=== Task statement ===
Exactly as given, reproduce the records in full.
■ ■ ■
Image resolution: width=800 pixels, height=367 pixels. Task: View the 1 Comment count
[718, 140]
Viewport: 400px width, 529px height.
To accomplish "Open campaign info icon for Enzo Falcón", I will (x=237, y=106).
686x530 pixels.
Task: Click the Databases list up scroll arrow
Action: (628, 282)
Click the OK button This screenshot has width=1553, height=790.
■ ■ ■
=== Output for this task ===
Image resolution: width=800 pixels, height=367 pixels. Task: View the 1 Comment count
[718, 140]
Viewport: 400px width, 529px height.
To accomplish "Open campaign info icon for Enzo Falcón", I will (x=237, y=106).
686x530 pixels.
Task: Click the Databases list up scroll arrow
Action: (628, 282)
Click the OK button This screenshot has width=1553, height=790.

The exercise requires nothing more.